What gets measured, gets done.
April 28 is commemorated worldwide as a memorial day of workers killed on the job.
Health and safety provides a stark example of the gulf between the workplace entitlements enjoyed in the developed world compared to the developing world. Not only are safety standards so much higher, after decades of lobbying, but it is comparatively so much easier to show an employer’s liability and thus access some form of remedy.
A forthcoming report co-published by Asia Monitor Resource Centre (AMRC) and Asian Network for the Rights of Occupational and Environmental Victims (ANROEV) draws attention to some stark realities:
- Globally, occupational disease is a more serious problem than occupational injury, causing four times as many fatalities.
- One reason disease receives less attention is that it is less visible; deaths occur quietly at home, usually some time after cessation of duties, instead of publicly and dramatically at work. Also once a person stops work their contact with their union (if they belonged to one) usually ceases too.
- Another significant reason is under-reporting. The workplace death figures that many nations report to the ILO / United Nations are impossibly low. The reason is not that they are being intentionally evasive, they just don’t allocate the resources to measure the problem. In the Philippines for example, the government employs 235 labour inspectors to monitor 800,000 workplaces.
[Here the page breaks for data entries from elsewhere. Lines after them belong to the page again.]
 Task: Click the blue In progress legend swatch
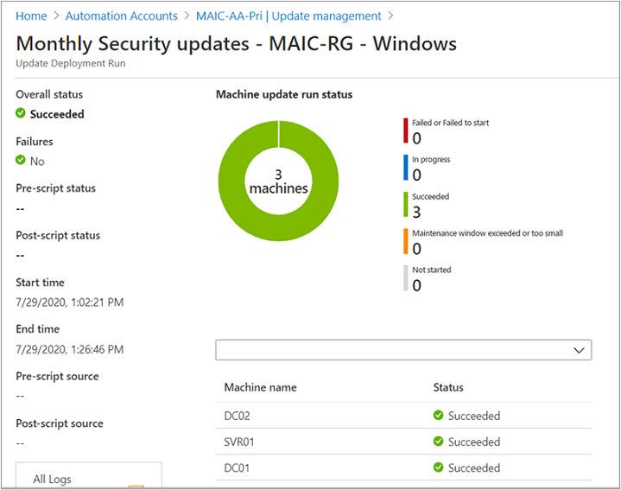point(405,168)
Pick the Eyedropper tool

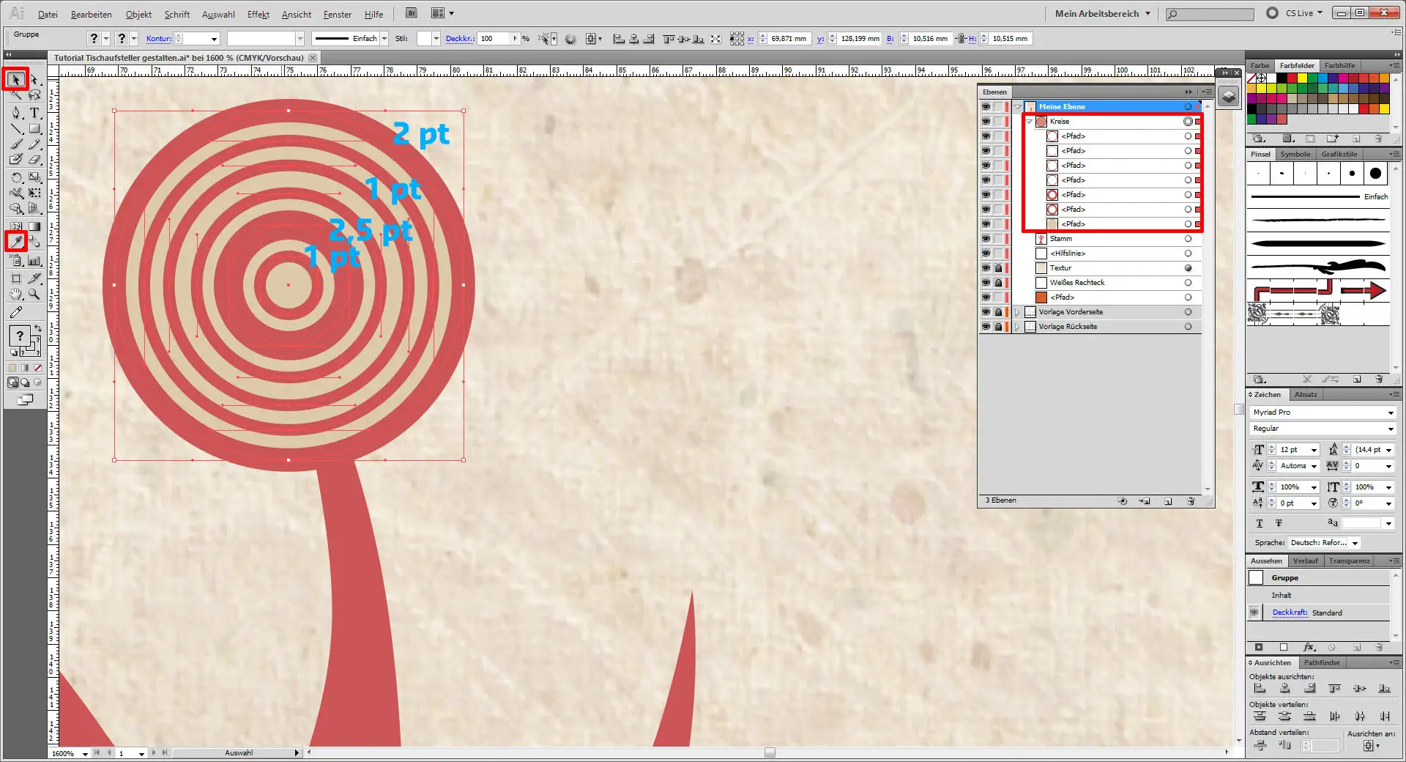click(x=16, y=241)

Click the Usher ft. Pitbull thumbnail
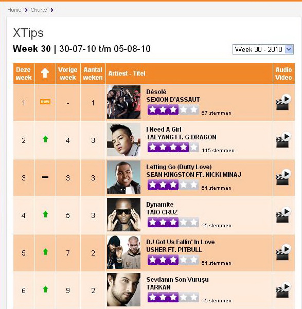[123, 252]
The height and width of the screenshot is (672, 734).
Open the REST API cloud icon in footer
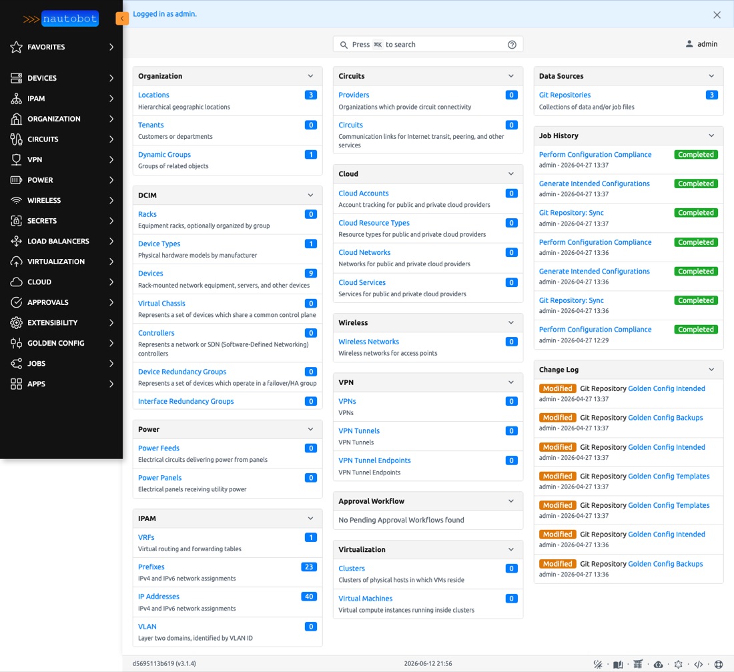(x=658, y=664)
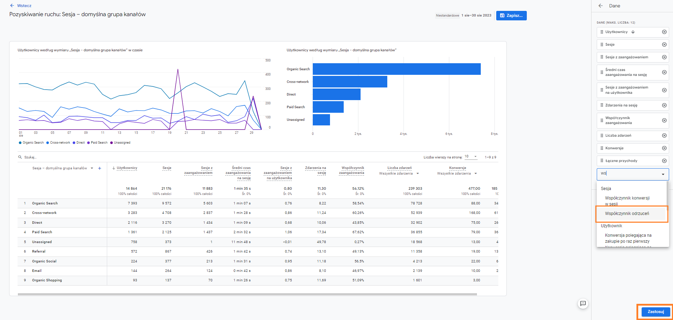
Task: Click horizontal scrollbar below the table
Action: [x=247, y=294]
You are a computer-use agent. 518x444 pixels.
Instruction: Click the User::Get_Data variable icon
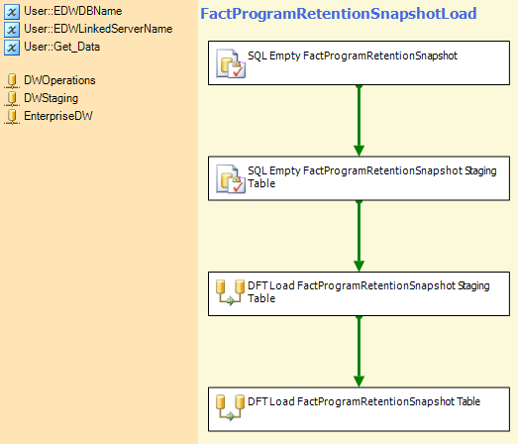tap(12, 48)
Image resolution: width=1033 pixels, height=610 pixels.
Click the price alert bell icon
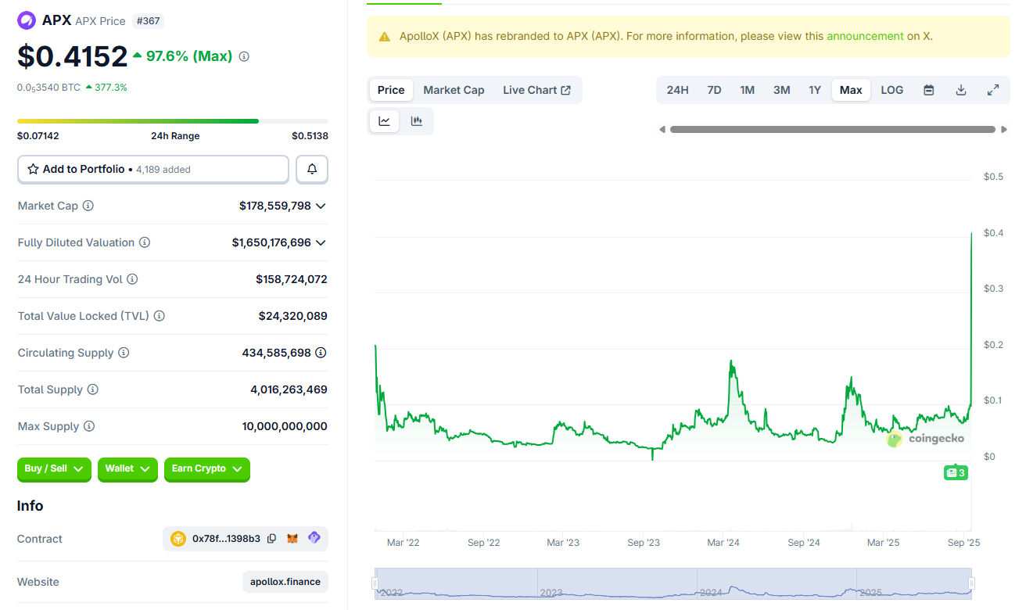coord(312,169)
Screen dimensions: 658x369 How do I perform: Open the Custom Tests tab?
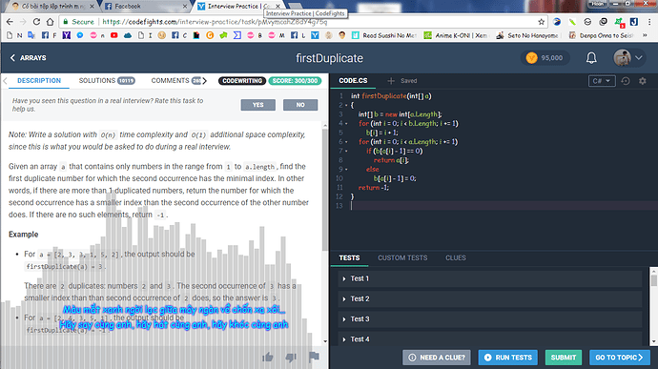click(402, 257)
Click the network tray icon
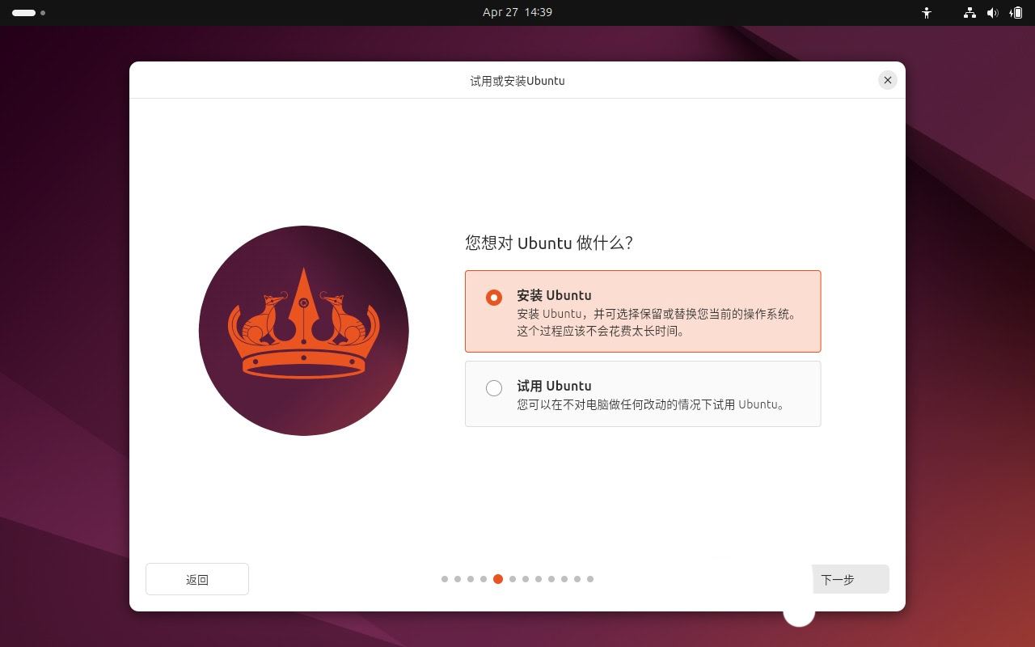Image resolution: width=1035 pixels, height=647 pixels. pos(969,12)
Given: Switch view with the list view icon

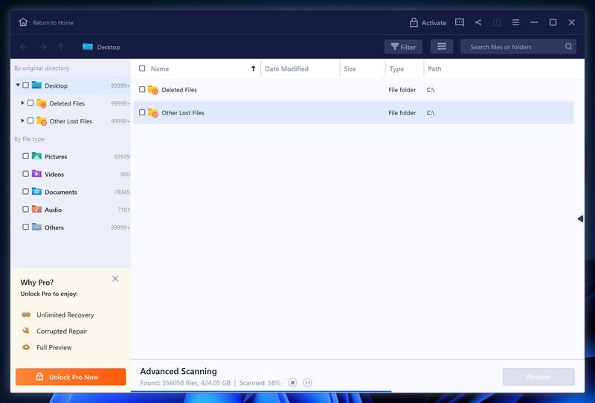Looking at the screenshot, I should click(441, 47).
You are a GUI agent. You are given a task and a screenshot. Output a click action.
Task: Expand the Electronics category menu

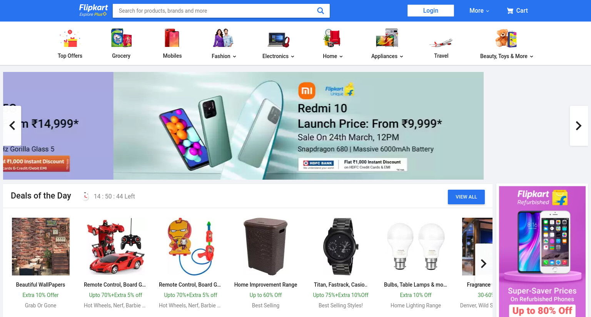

This is a limitation of the CSR approach to labour rights. Until such time as the world becomes much more transparent than it currently is, good intentions and flowery prose aren’t enough to improve people’s rights. A watchdog of some kind is needed, preferably a democratic union but at the very least some kind of impartial monitoring agency. If official statistics don’t show that there is a problem, it’s easy for officials to simply dodge the issue.